The centenary of Benjamin Britten continues to gather pace as we move through February and it was a warm welcome given to the Aronowitz Ensemble for an all-English programme of chamber music on Friday evening. Gresham’s Auden Theatre is at the heart of many of the schools’ activities to celebrate their most famous old-boy and the Aronowitz Ensemble made the most of the occasion by programming works not only by Britten, but by his teacher Frank Bridge also.
In 1929, the young Britten presented his music master, Walter Greatorex, with a score entitled Bagatelle, scored for violin, viola and piano, in the hope that it might be performed in a school concert. Despite Greatorex’s oft-referred-to reticence, it was perhaps a sign of encouragement towards his talented pupil that the Bagatelle was programmed for its “première” in March 1930, with Joyce Chapman, Britten’s viola teacher, Greatorex, and Britten himself performing.
It wasn’t until many years later that the score was rediscovered by cellist Guy Johnson in Britten’s archive at the Red House in Aldeburgh, and subsequently performed at The Forge, Camden. Still unpublished, the Aronowitz Ensemble opened with this wonderful piece of juvenilia, which echoes many of the romantic notions of his teacher Frank Bridge’s string works from the turn of the century. The swirling harmonies in the string parts interact beautifully with the sweet lyricism of the piano and it was a joyous – and very accessible – example of the young Britten’s work, even if the composer himself referred to the work in his schoolboy diaries as “small” and “silly”. One very much hopes that this piece can soon be published so that many more people have the opportunity to hear it.
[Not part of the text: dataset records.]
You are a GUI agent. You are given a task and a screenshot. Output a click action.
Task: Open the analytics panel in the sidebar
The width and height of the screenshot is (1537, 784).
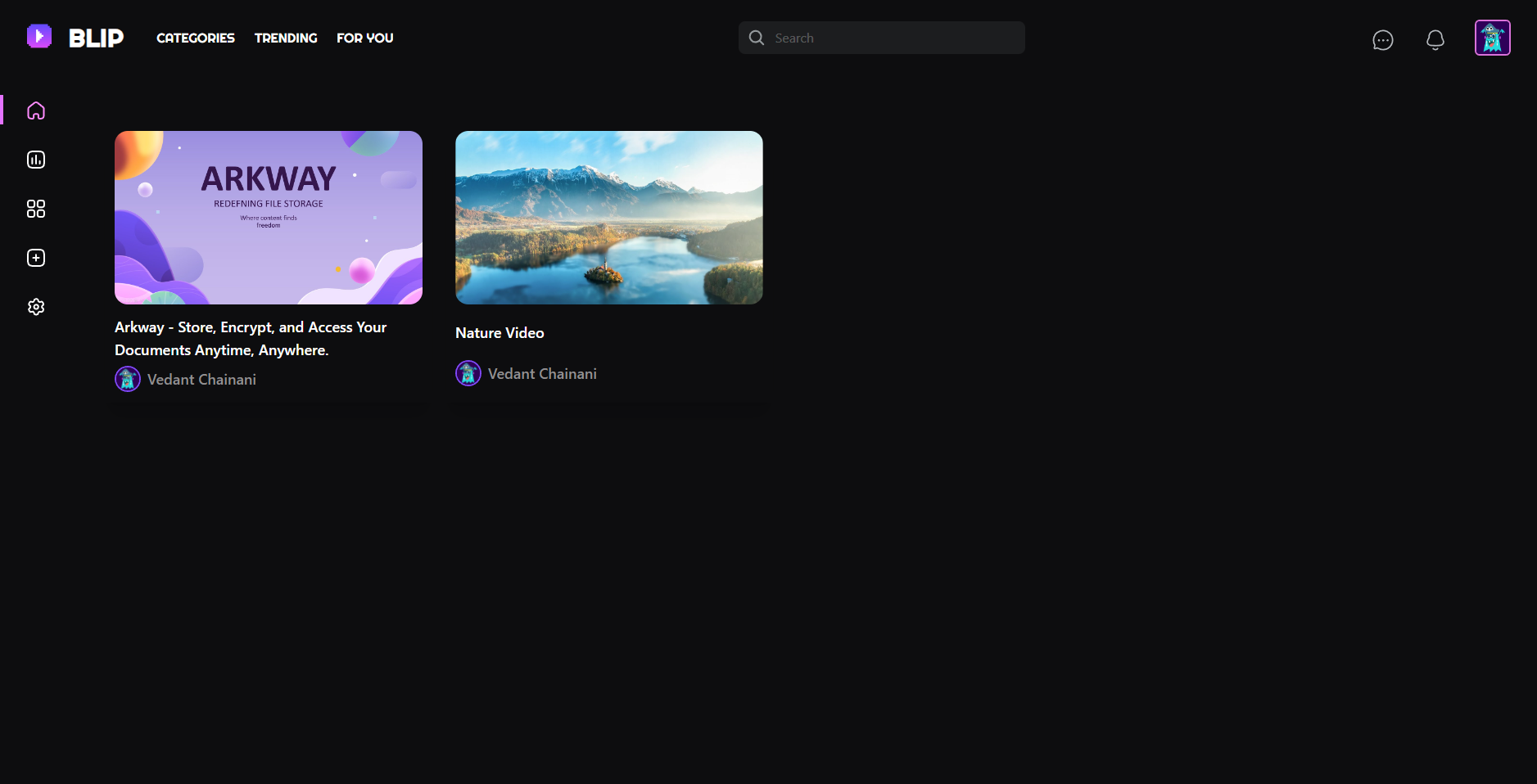pos(35,159)
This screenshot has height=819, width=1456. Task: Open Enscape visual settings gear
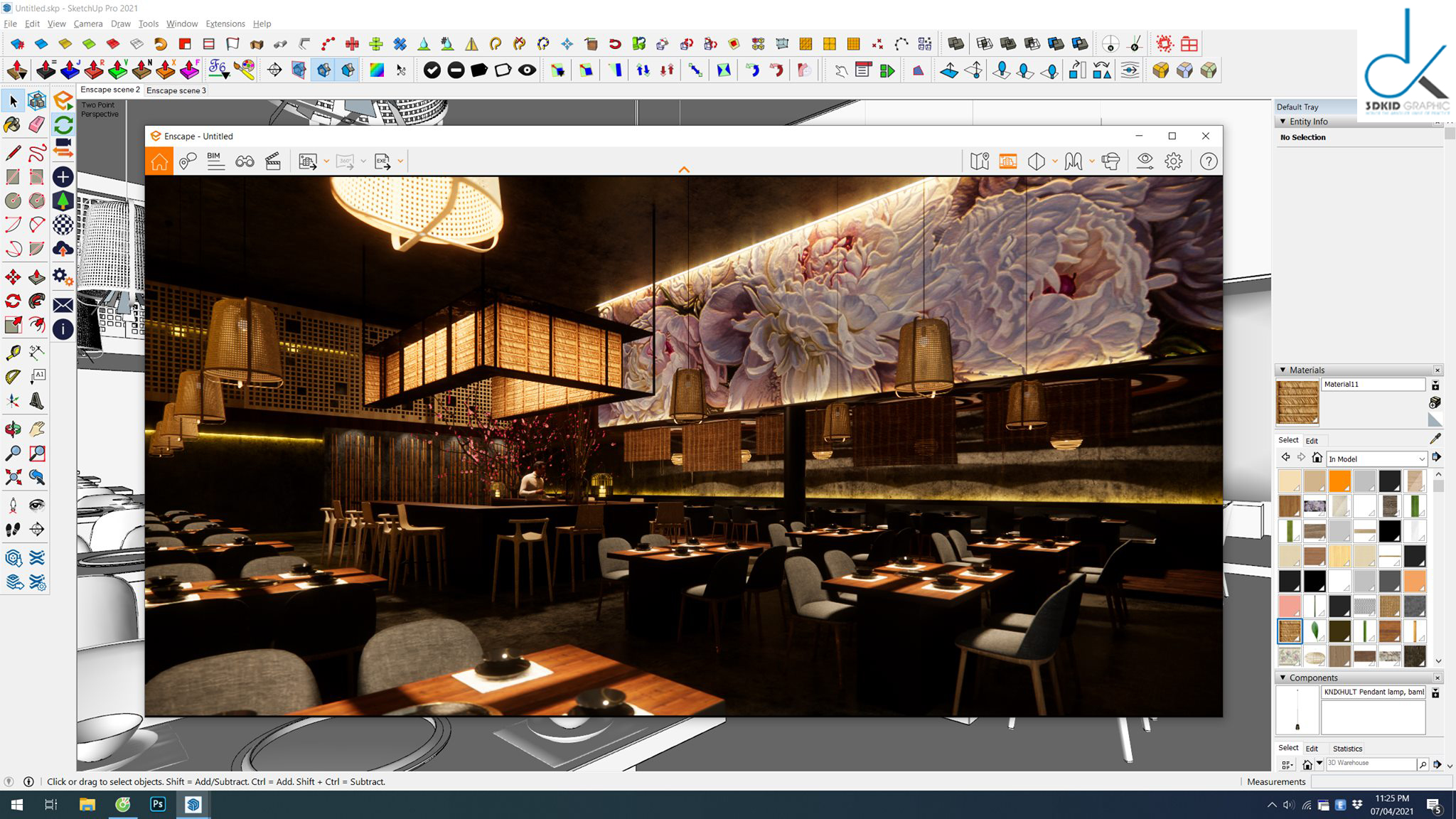[x=1173, y=161]
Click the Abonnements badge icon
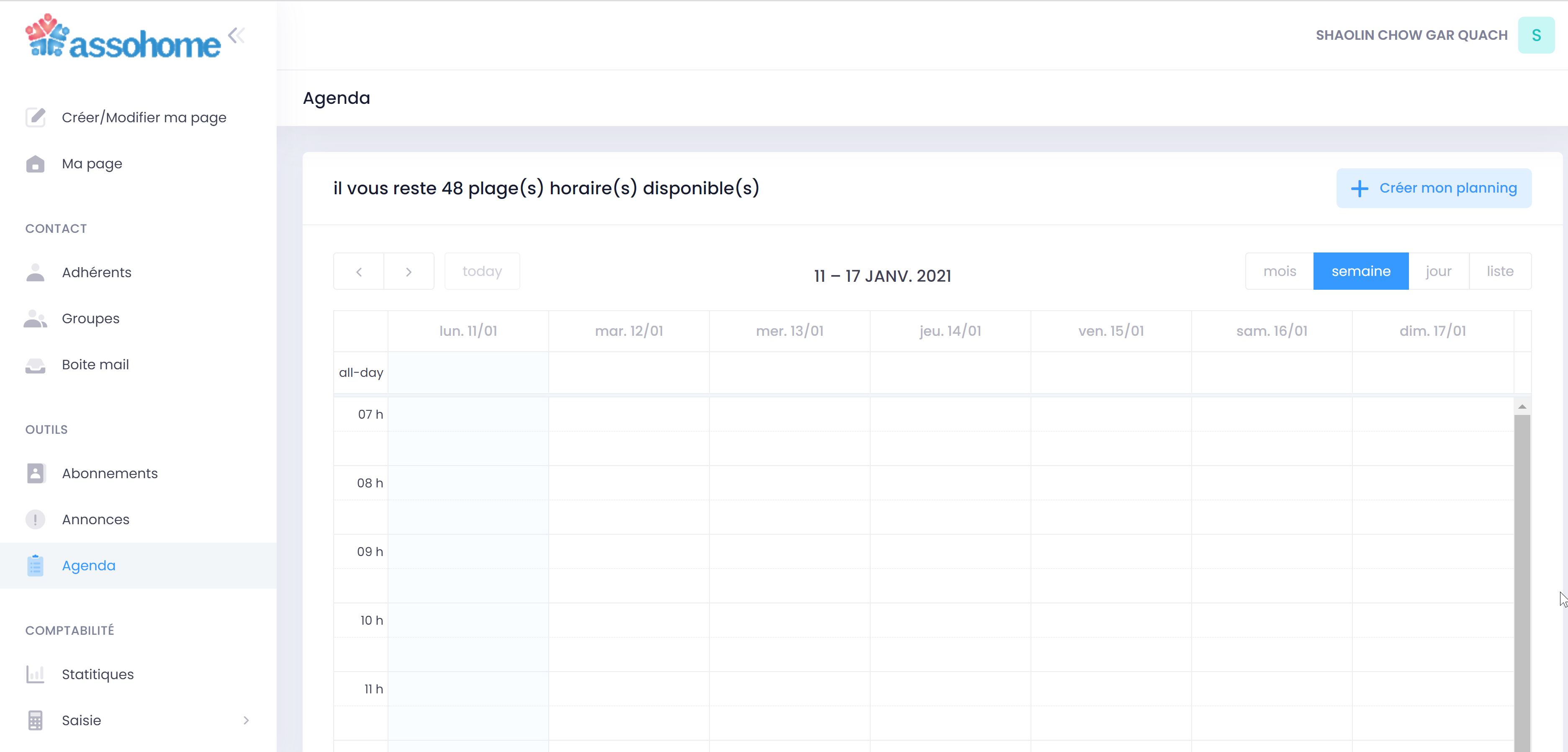 (35, 473)
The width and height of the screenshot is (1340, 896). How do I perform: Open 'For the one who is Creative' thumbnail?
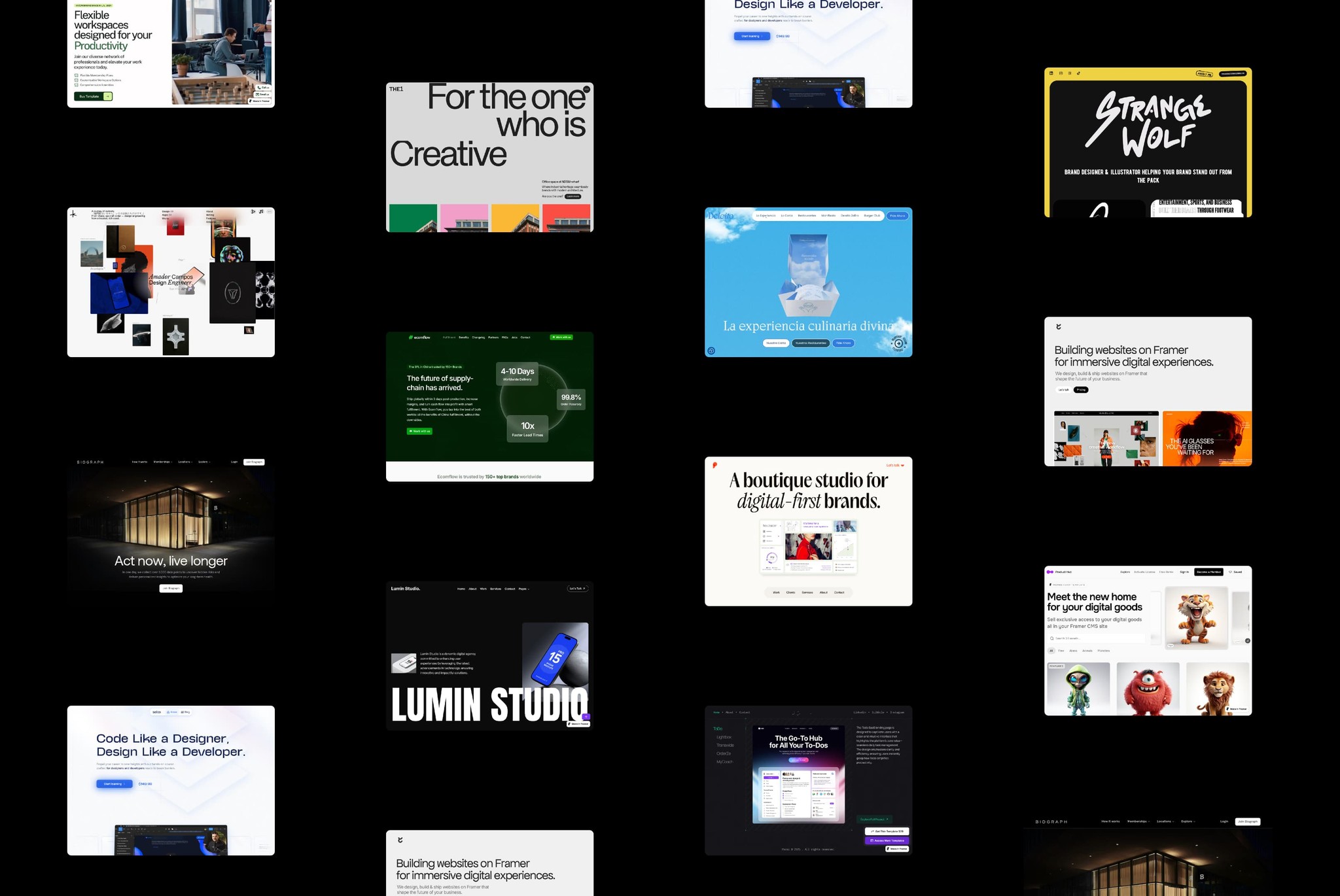(489, 157)
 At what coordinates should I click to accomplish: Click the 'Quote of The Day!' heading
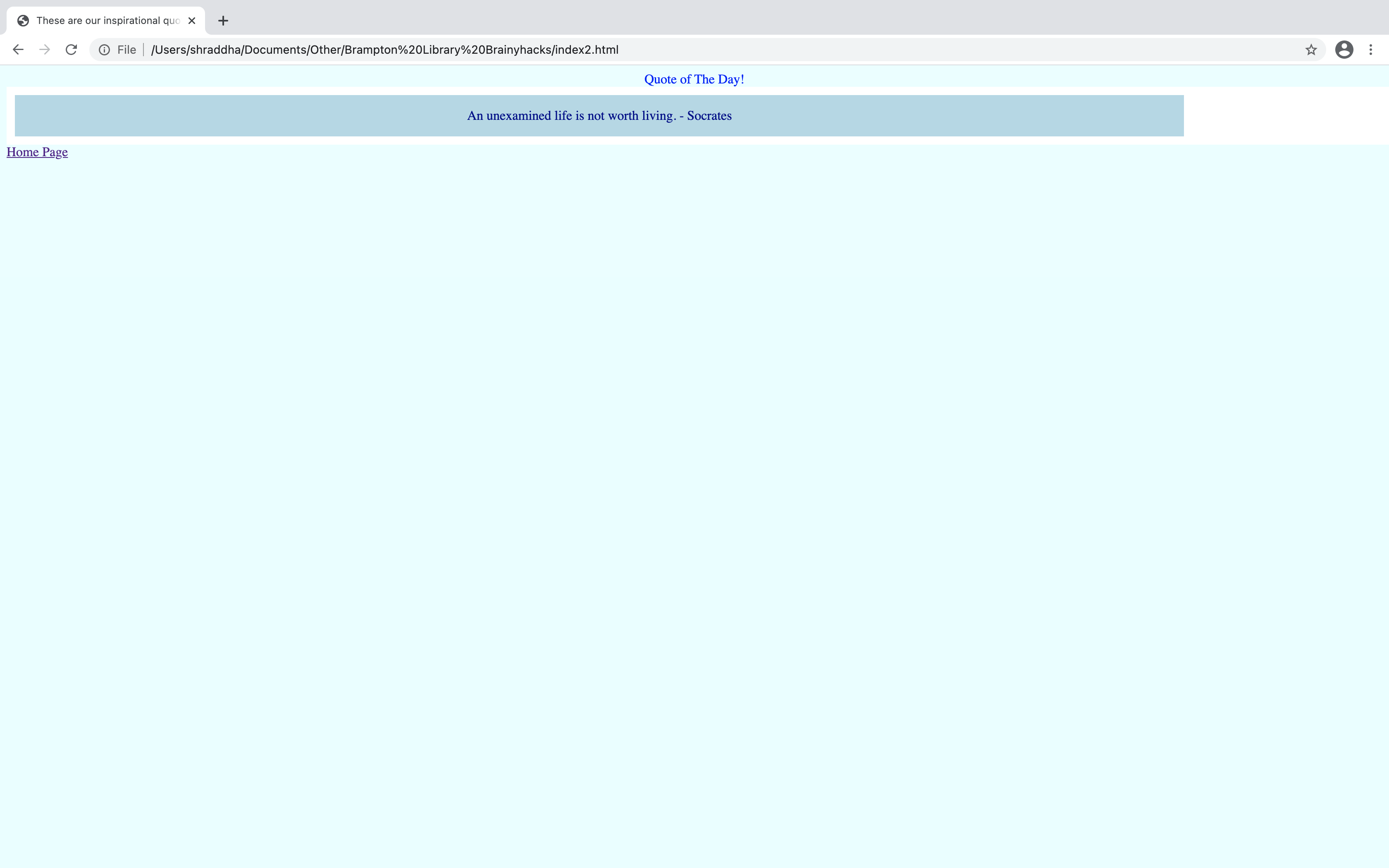[x=694, y=79]

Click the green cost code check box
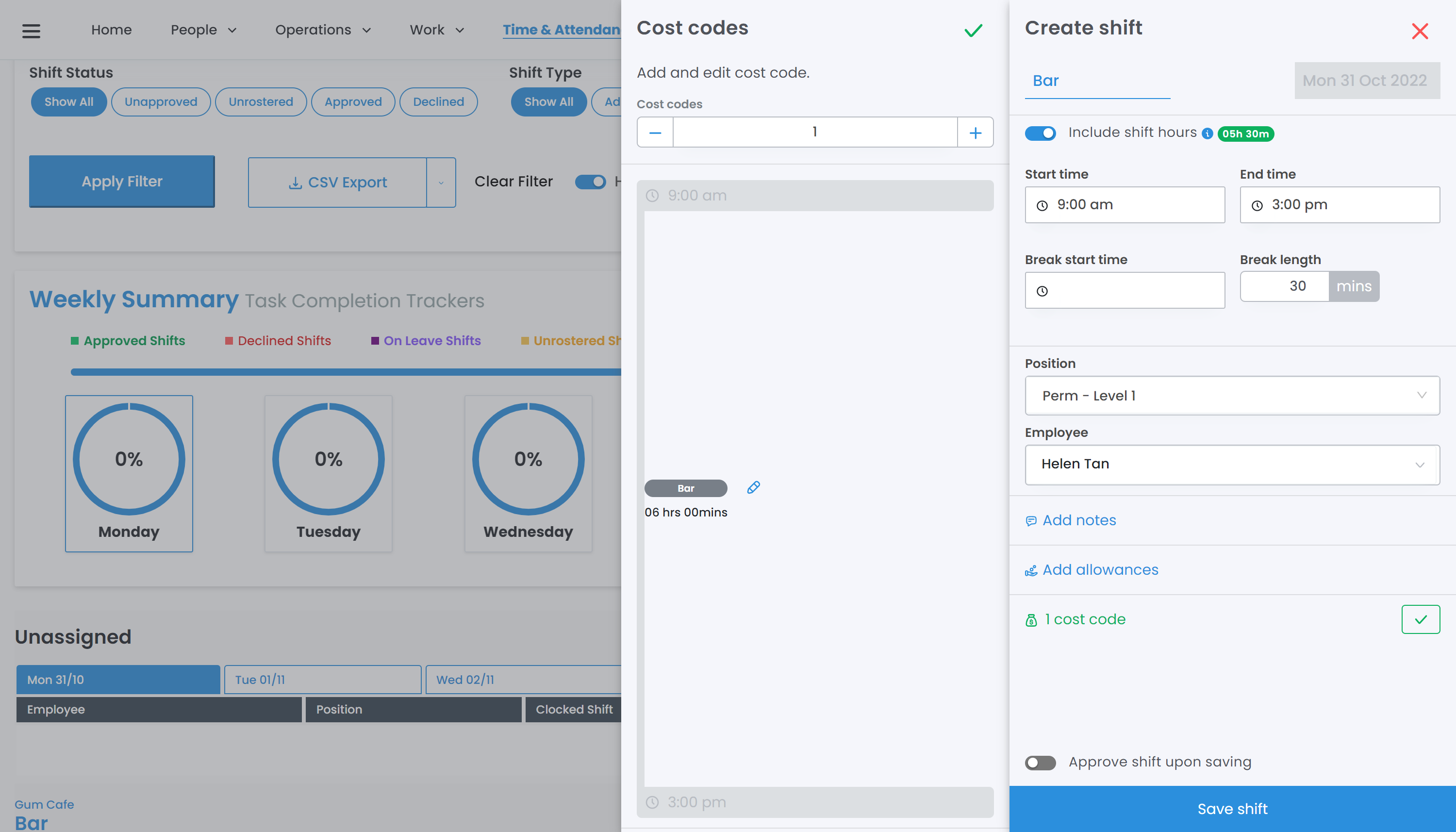1420,619
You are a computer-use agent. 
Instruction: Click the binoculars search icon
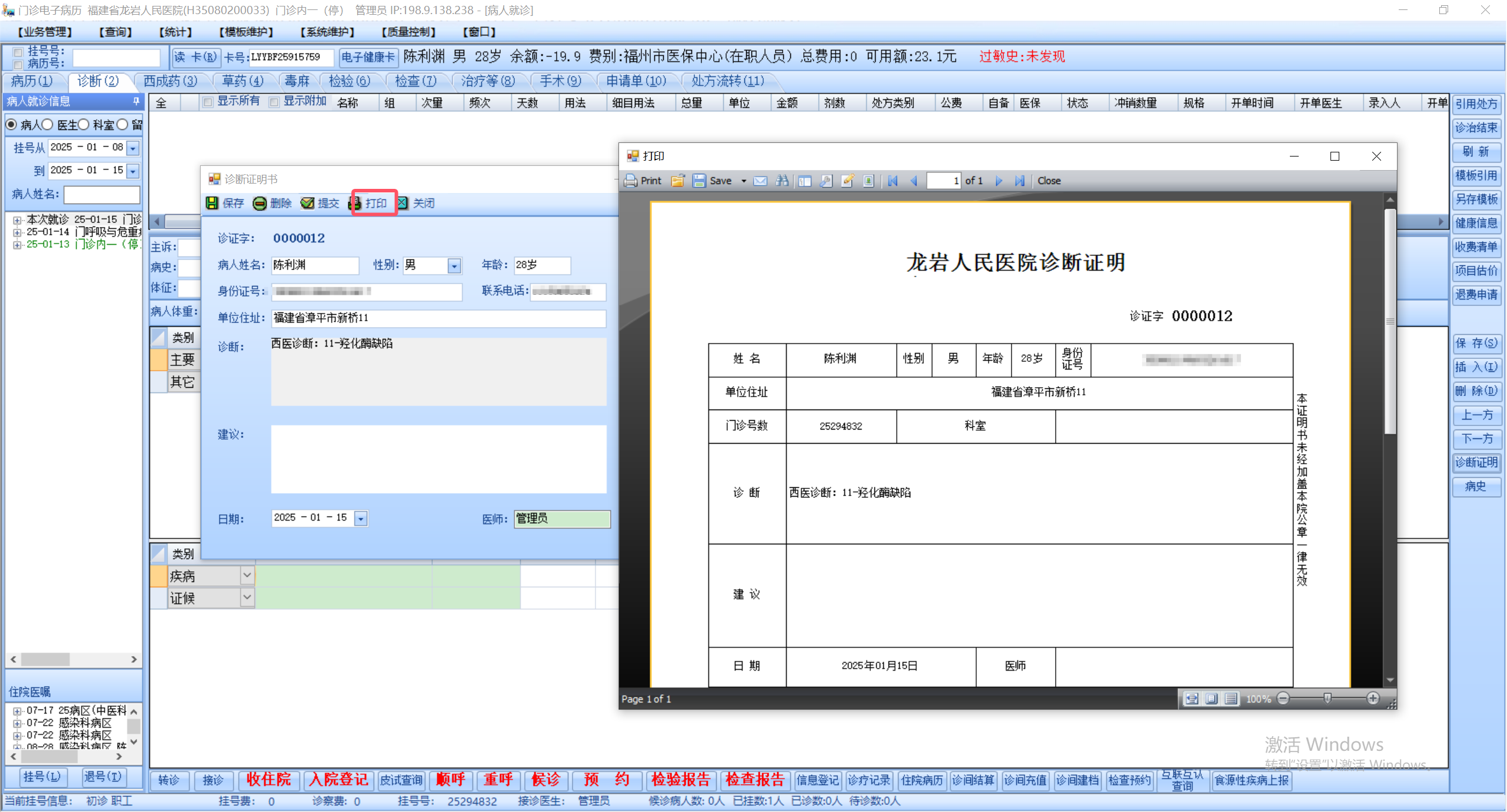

This most romantic of works was immediately contrasted with a piece which utilised the septet line-up, Sad Steps (2008), written especially for the ensemble by Huw Watkins, Professor of Composition at the Royal College of Music. The melancholy of the music was immediately apparent, with the dissonant conversation between piano and strings made even more effective by the communication between the players. The energised middle section led to passages of real conflict between the themes in the piano and the portamento in the strings, dragging the music back down to its gloomy depths. I particularly liked the raindrop motif that carried the music to a close, petering out to oblivion, and the effectiveness of this piece brought a beautiful silence to the audience for just a few moments before the well-deserved applause.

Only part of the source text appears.